Volgens van Camp is het in deze situaties het belangrijkste dat we deze mensen laten weten en voelen gehoord en gezien te zijn. Zij worden door de institutionalisering op allerlei mogelijk wijze het gevoel gegeven niet te mogen deelnemen aan de samenleving, en dit zelfs niet waard te zijn. Het is dan heel waardevol te laten zien dat je met deze mensen mee-leeft. Volgens van Camp zijn aandacht tonen, concreet contact en ontmoeting één van de belangrijkste dingen die wij kunnen doen. Actie ondernemen, het onder de aandacht brengen, er gerucht aan geven,… kan op verschillende manieren. Concreet zou je een culturele avond kunnen organiseren op of dichtbij de plek waar de mensen verblijven, of een debatavond, een koffiemoment,… Het verkrijgen van papieren is iets wat wij niet kunnen forceren, maar de mensen het gevoel geven mens en mens-waardig te zijn ligt wel in ons vermogen. Het contact met mensen zonder papieren situeert zich dan ook voornamelijk op dit vlak. De opdracht is dus deze mensen te laten voelen dat wij vanuit het gedeelde mens-zijn naast elkaar kunnen staan en elkaar kunnen en moeten steunen.
3. Getuigenis
In dit laatste deel van onze grespreksavond ontvingen we Elisabeth en haar vriend Habib, die zelf uit Afrika komt, geen papieren heeft en in het Klein Kasteeltje in Brussel woont. Hun getuigenis was sterk en moedig. Elisabeth getuigde voornamelijk van de onrechtvaardigheid t.a.v. mensen zonder papieren, en de vooroordelen en het racisme t.a.v. ‘vreemdelingen’.
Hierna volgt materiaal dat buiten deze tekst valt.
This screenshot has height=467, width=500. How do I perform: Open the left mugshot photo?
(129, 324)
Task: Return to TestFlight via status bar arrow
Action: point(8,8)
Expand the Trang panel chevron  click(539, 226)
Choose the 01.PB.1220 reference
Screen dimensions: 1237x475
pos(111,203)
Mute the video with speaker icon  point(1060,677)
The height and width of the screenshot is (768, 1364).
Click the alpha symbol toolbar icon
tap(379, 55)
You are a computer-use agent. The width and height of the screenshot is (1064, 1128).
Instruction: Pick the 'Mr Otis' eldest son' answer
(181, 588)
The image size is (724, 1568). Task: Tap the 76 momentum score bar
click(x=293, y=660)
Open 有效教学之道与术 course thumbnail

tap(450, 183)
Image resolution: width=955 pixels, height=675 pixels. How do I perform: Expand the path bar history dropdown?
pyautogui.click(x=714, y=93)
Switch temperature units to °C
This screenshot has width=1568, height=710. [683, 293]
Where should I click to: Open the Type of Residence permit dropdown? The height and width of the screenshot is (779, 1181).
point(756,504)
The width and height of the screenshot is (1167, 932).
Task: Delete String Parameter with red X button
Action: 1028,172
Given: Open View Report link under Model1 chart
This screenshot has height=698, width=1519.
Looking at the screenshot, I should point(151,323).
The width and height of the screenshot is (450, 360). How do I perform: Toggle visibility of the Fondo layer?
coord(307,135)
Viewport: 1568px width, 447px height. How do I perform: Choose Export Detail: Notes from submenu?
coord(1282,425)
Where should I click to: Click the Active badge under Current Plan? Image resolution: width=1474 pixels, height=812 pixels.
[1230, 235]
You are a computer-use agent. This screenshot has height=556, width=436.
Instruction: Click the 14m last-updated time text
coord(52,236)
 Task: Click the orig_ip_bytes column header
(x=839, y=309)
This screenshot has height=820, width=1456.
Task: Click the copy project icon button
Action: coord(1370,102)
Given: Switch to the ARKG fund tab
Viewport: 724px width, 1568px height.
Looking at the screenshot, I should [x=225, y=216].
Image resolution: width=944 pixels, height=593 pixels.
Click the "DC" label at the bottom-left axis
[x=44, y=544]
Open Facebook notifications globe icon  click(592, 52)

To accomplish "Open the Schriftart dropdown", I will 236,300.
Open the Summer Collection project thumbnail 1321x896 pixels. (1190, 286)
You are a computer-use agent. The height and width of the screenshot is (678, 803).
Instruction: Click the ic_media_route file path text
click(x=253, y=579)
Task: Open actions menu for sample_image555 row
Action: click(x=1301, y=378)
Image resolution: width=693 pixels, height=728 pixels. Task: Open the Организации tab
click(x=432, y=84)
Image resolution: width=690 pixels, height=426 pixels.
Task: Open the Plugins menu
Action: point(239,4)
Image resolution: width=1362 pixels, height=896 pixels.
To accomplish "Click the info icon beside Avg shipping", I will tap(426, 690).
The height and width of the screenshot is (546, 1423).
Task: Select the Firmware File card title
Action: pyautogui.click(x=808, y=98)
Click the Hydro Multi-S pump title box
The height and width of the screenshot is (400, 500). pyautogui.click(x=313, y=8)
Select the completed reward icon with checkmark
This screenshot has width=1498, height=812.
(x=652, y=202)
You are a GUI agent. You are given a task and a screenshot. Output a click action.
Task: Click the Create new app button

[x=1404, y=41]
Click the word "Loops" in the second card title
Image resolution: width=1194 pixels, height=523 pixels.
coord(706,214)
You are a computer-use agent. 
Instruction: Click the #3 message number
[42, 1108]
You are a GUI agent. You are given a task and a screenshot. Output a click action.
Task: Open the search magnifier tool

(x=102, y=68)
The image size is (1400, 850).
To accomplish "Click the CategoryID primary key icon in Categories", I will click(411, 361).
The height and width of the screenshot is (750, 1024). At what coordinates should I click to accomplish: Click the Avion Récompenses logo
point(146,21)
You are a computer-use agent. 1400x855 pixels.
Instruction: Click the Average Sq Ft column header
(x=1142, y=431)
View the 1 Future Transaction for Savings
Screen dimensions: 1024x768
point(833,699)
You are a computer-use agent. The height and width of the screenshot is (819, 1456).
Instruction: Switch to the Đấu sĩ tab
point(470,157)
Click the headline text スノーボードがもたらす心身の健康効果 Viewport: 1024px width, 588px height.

Zijn asielaanvraag werd afgewezen, in tegenstelling tot de aanvraag van zijn vrienden. Ook Elisabeth stelt zich vaak de vraag welke criteria er gehanteerd worden en hoe het kan komen dat het resultaat van de procedure zodanig ambigue is. In ieder geval vertelt zij dat het leven in het Klein Kasteeltje en het leven als persoon zonder papieren uitermate stressvol is en vooral mensonwaardig. Het feit dat deze mensen niet mogen werken, en hele dag niets kunnen doen legt een grote last op deze mensen. Ook de stress en onzekerheid herkent Elisabeth heel goed bij haar vriend. Als ze bijvoorbeeld ’s avonds nog ergens heen fietsen, moeten ze er extra goed op letten om zeker een brandend licht te hebben: zouden ze politie tegen komen, dan zou hij immers opgepakt kunnen worden (en opgesloten of uitgewezen). Op die manier krijgen deze personen echt het gevoel crimineel te zijn, terwijl het enige wat zij “misdaan” hebben is dat zij niet over geldige verblijfsdocumenten beschikken. Elisabeth vertelt dat Habib de situatie ervaart als zou de staat de situaties en leefomstandigheden mentaal zo zwaar en schrijnend maken, omdat men hen tot hun uiterste mentale grenzen wil drijven. Zijn idee is dat men immers de vrijwillige terugkeer zo groot mogelijk wil maken, en dit op deze manier a.h.w probeert te “forceren”.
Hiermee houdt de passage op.